Il dominio del dollaro, tuttavia, se ancora non sembra effettivamente a rischio, potrebbe esserlo tra non molto tempo. La Cina ha annunciato a inizio mese un piano per acquistare dai produttori il petrolio non più in dollari, bensì in valuta locale, lo yuan. Questo sarebbe agganciato all’oro, in modo da rassicurare i fornitori. Chi accettasse questo schema di pagamento, otterrebbe migliori condizioni contrattuali in Cina.
Fine dei petrodollari, cosa succede?
Se la seconda economia mondiale – prima da qui al prossimo decennio, secondo le previsioni – riuscisse a scalfire il monopolio delle quotazioni internazionali in dollari per le materie prime, sarebbe un primo contraccolpo psicologico importante accusato dall’America. Immaginiamo per un attimo che realmente Pechino, grazie a un asse con la Russia e l’Iran, nonché con l’Arabia Saudita, mettesse fine allo strapotere del dollaro nelle transazioni internazionali; cosa accadrebbe di concreto per la vita di 330 milioni di americani? (Leggi anche: Bomba cinese contro i petrodollari)
Iniziamo dai numeri. Quasi i due terzi delle riserve valutarie nel mondo sono denominati in dollari.

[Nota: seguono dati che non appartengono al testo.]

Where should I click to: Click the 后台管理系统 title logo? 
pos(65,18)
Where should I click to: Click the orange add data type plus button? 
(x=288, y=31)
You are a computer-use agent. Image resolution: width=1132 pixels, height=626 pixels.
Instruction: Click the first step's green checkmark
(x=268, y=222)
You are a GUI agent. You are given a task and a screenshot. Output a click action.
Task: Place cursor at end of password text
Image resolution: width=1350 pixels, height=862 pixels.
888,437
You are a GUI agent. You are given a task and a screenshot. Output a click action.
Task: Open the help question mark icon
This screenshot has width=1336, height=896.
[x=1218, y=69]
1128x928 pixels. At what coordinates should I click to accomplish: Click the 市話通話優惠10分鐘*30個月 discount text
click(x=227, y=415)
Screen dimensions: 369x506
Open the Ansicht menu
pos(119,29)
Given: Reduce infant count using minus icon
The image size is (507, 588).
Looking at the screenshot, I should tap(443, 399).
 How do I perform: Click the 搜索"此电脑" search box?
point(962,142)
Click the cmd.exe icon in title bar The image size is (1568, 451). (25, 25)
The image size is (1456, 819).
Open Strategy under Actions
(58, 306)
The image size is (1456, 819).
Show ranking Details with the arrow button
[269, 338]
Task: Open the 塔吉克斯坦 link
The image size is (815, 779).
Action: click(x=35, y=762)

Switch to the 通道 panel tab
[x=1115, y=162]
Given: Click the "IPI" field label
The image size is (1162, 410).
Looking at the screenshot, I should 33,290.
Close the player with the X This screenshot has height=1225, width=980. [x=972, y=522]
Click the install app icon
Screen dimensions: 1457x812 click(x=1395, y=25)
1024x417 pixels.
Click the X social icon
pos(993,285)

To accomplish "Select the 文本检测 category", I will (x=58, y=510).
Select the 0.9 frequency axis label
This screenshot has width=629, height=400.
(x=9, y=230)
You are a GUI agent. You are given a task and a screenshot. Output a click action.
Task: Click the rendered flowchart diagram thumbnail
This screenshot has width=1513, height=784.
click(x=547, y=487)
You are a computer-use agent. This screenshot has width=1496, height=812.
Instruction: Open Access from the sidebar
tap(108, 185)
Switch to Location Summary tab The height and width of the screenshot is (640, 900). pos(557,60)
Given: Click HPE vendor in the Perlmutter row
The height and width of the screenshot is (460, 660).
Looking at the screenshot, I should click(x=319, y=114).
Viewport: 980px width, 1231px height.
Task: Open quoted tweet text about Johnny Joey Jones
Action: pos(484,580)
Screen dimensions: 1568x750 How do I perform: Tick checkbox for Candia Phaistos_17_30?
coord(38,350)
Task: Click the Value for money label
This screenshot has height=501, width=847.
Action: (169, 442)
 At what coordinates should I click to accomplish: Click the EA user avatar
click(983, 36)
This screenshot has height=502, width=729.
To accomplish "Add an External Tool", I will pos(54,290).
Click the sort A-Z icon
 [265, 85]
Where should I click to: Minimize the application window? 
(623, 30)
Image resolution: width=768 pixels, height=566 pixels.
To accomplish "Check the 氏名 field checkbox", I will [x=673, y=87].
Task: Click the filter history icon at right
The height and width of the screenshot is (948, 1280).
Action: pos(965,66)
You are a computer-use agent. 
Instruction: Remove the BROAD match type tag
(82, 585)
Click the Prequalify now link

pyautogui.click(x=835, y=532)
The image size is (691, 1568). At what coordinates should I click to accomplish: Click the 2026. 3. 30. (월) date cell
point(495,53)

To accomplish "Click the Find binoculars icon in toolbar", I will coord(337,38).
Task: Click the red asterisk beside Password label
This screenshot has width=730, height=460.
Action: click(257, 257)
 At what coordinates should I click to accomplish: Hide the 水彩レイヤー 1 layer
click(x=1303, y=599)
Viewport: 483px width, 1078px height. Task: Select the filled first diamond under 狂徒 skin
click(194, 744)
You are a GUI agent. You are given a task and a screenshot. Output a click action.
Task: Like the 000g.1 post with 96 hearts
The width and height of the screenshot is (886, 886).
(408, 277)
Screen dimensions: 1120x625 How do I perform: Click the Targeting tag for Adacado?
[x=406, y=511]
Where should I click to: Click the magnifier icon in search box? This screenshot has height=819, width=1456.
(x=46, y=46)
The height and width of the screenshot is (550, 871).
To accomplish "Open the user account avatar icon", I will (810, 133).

Ebbene, i Treasuries detenuti dagli investitori stranieri al luglio scorso ammontavano a 6.250 miliardi di dollari, di cui 1.166 miliardi in mano alla sola Cina e 1.113,1 miliardi del Giappone. Si tratta di circa il 40% dell’intero debito federale negoziabile, ovvero ad esclusione della quota in mano alla Federal Reserve. Grazie a questa corsa verso il dollaro, i rendimenti sovrani negli USA sono relativamente bassi e oggi il governo di Washington riesce a gestire un debito di circa il 105% del pil, pagando interessi per appena l’1,3% del pil a stelle e strisce. A titolo di confronto, l’Italia con un debito al 133% paga il 4% del pil, nonostante l’azzeramento dei tassi da parte della BCE.